The version Baker originally told police, Hilleren said, is likely true.
"This is about the defendant's jealousy and rage, and it is about Ms. Baker's misplaced guilt," Hilleren told the jury.
Cook's attorney, David Valentini, told the jury the evidence will show that Baker was lying about being choked, and any other injuries inflicted on her were the result of Cook defending himself after she sucker punched him, threw multiple lamps in the house and tore out three of his dreadlocks -- one of which she kept. They say Cook, for whom fast reflexes are a job requirement, only turned and struck Baker when she threw a high-heel shoe at the back of his head, leading him to believe it was a weapon.
"She told police 'I lied about the choking.' Ms. Baker came clean and the government didn't," Valentini said.
Under cross-examination, Baker admitted she had fabricated the choking story when police arrived.
"At that time of the night, I wanted him to go to jail," she testified. "I figured saying anything in my power would get him to go to jail that night."
It was the first time the two had seen each other since Cook's arrest. Cook, whose hair is now shorn close, held a hand to his face for much of Baker's testimony. She only made eye contact when asked to identify him.
Fueled by jealousy
Baker, who studies fashion merchandising at Old Dominion University, testified she'd been dating Cook for about 10 months. The evening of Oct. 21, Baker, Cook, Cook's roommate, William Grishaw, and Grishaw's brother piled into a limousine, went out to eat and later stopped by Schiek's strip club in downtown Minneapolis. Cook bought everyone a lap dance, and she testified that she became angry after his appeared to have taken too long.
The two argued and Cook snatched her phone from her hands and went inside, she said. It was there, she said, that he found text messages from her ex-boyfriend. Valentini said Cook, who was preparing to propose that weekend, was "deflated" when he saw the messages.
The two continued fighting back at the townhouse. Neighbors who heard the commotion called police.

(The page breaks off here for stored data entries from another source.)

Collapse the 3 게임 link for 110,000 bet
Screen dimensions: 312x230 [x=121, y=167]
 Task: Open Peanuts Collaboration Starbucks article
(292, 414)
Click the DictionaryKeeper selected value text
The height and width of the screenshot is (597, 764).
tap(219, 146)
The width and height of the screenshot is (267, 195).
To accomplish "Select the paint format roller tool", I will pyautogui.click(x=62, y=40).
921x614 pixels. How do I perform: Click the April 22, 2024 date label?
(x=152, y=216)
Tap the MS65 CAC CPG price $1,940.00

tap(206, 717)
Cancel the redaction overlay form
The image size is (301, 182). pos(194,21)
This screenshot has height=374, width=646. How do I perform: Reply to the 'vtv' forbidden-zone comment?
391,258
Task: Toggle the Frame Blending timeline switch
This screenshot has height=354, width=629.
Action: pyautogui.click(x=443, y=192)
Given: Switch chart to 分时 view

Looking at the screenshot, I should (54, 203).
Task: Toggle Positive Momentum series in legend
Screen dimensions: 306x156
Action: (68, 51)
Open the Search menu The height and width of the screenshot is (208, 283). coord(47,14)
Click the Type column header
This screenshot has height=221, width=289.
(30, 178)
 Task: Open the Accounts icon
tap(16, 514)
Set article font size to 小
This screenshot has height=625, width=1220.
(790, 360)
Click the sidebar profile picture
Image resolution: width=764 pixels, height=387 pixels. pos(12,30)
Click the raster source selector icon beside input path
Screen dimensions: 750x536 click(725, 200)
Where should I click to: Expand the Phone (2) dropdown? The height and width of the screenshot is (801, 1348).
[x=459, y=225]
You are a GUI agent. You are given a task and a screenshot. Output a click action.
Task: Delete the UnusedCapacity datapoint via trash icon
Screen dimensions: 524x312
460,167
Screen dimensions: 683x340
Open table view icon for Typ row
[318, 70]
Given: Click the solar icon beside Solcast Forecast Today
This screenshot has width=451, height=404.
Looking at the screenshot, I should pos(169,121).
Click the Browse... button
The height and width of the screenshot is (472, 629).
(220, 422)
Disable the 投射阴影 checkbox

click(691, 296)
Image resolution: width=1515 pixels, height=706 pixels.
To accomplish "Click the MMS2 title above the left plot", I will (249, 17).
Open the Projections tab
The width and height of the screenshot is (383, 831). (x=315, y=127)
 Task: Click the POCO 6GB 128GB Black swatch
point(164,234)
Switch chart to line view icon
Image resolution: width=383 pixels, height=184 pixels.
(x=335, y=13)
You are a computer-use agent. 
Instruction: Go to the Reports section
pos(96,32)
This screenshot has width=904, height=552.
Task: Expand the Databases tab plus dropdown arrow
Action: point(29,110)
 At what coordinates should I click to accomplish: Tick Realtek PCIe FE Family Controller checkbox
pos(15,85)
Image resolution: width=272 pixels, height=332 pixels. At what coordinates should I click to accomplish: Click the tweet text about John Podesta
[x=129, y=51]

Five days later, she contacted an Eden Prairie police investigator to explain that she had struck Cook as well, because she "didn't think it was fair" to tell one side of the story. She told police she threw the lamp first, and also threw the first punches at Cook, who was only trying to restrain her. Most importantly, she said, she was never choked.
But Hilleren said Baker reported the choking that night not only to police, but also a doctor, nurse and paramedic who examined her. The next morning, she was reluctant to leave Minneapolis despite her parents' orders. She wanted to stay and greet Cook when he got out of jail because of her guilt.
"Were you concerned about his career prospects?" Hilleren asked.
"Yes," Baker said.
"Are you still concerned about his career prospects?"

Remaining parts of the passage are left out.